Assessment. The process of gathering, describing, or quantifying information about performance.

Assessment System. The combination of multiple assessments into a comprehensive reporting format that produces comprehensive, credible, dependable information upon which important decisions can be made about students, schools, districts, or states. An assessment system may consist of a norm-referenced or criterion-referenced assessment, an alternative assessment system, and classroom assessments.

Benchmark. A detailed description of a specific level of student performance expected of students at particular ages, grades, or development levels. Benchmarks are often represented by samples of student work. A set of benchmarks can be used as "checkpoints" to monitor progress toward meeting performance goals within and across grade levels, i.e., benchmarks for expected mathematics capabilities at Grades 3, 7, ten, 10 graduation.

Classroom Assessment. An assessment developed, administered, and scored by a teacher or set of teachers with the purpose of evaluating individual or classroom student performance on a topic. Classroom assessments may be aligned into an assessment system that includes alternative assessments and either a norm-referenced or criterion-referenced assessment. Ideally, the results of a classroom assessment are used to inform and influence instruction that helps students reach high standards.

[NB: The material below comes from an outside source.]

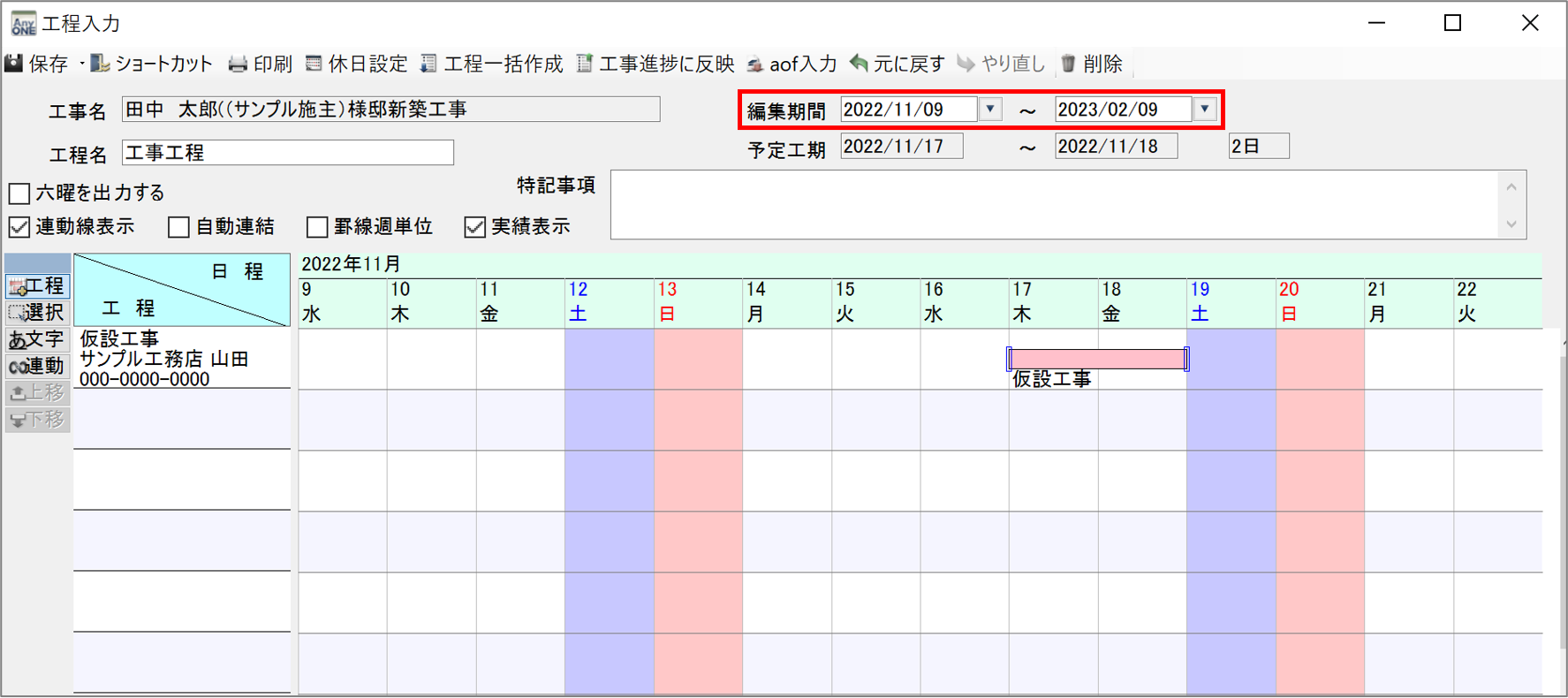Click the 削除 trash can icon
The width and height of the screenshot is (1568, 698).
coord(1068,64)
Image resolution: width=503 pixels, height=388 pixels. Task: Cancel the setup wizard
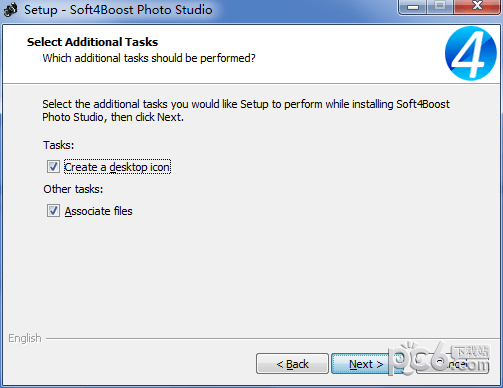(453, 364)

Content Standards. Broadly stated expectations of what students should know and be able to do in particular subjects and grade levels. Content standards define for teachers, schools, students, and the community not only the expected student skills and knowledge, but what schools should teach. An example of a language arts standard is: "Fourth-grade students will be able to gather information for a report using sources such as interviews, questionnaires, computers, and library centers."

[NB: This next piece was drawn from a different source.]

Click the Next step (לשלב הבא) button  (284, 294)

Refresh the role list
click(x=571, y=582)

Criteria. Guidelines, rules, characteristics, or dimensions that are used to judge the quality of student performance. Criteria indicate what we value in student responses, products or performances. They may be holistic, analytic, general, or specific. Scoring rubrics are based on criteria and define what the criteria mean and how they are used.

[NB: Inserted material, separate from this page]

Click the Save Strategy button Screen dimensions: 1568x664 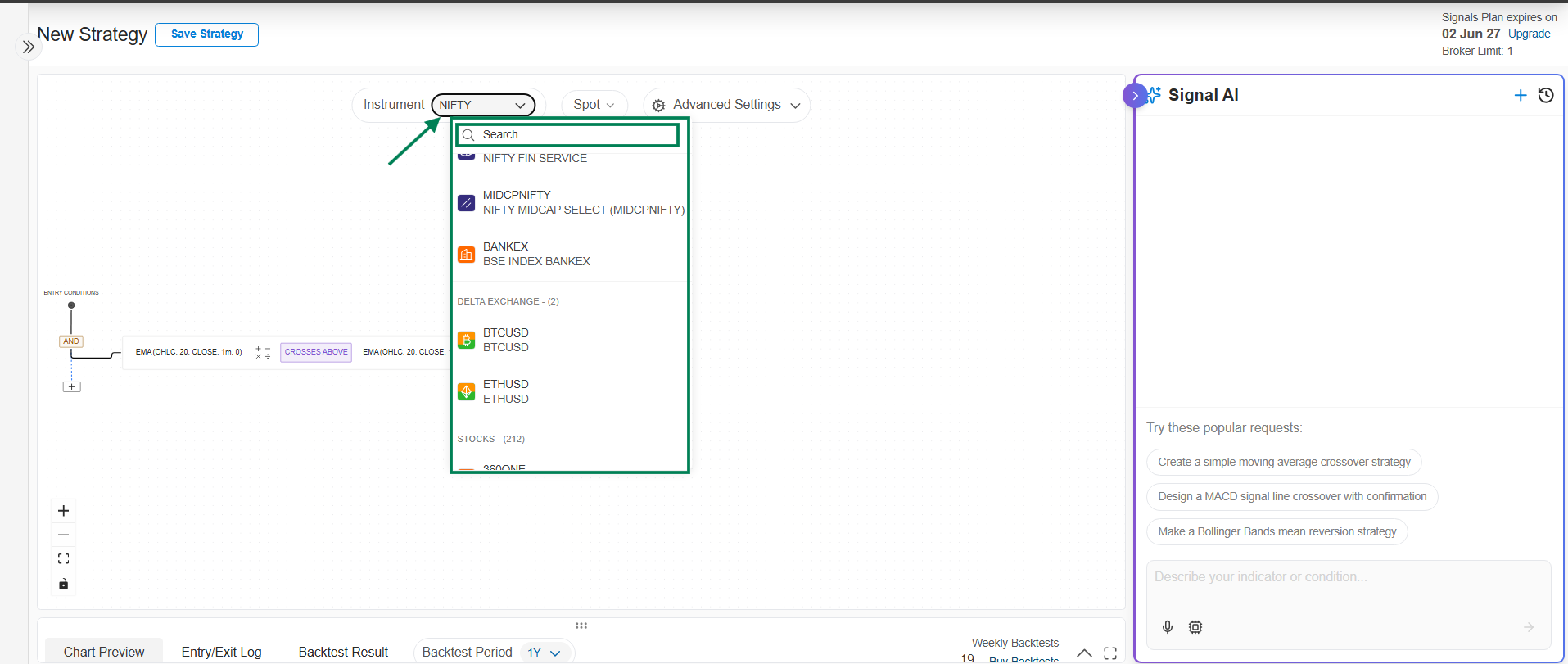point(206,34)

Criterion-Referenced Assessment. An assessment where an individual's performance is compared to a specific learning objective or performance standard and not to the performance of other students. Criterion-referenced assessment tells us how well students are performing on specific goals or standards rather that just telling how their performance compares to a norm group of students nationally or locally. In criterion-referenced assessments, it is possible that none, or all, of the examinees will reach a particular goal or performance standard. For example: "all of the students demonstrated proficiency in applying concepts from astronomy, meteorology, geology, oceanography, and physics to describe the forces that shape the earth."

Dimensions. Desired knowledge or skills measured in an assessment and usually represented in a scoring rubric. For example, a measurement of student teamwork skills on a performance assessment might include 6 dimensions: adaptability (recognizing problems and responding appropriately), coordination (organizing team activities to complete a task on time), decision making (using available information to make decisions), interpersonal (interacting cooperatively with other team members), leadership (providing direction for the team), and communication (clearly and accurately exchanging information between team members).

Equity. Equity is the concern for fairness, i.e., that assessments are free from bias or favoritism. An assessment that is fair enables all children to show what they can do. At minimum, all assessments should be reviewed for (a) stereotypes, (b) situations that may favor one culture over another, (c) excessive language demands that prevent some students from showing their knowledge, and (d) the assessment's potential to include students with disabilities or limited English proficiency.

Evaluation. When used for most educational settings, evaluation means to measure, compare, and judge the quality of student work, schools, or a specific educational program.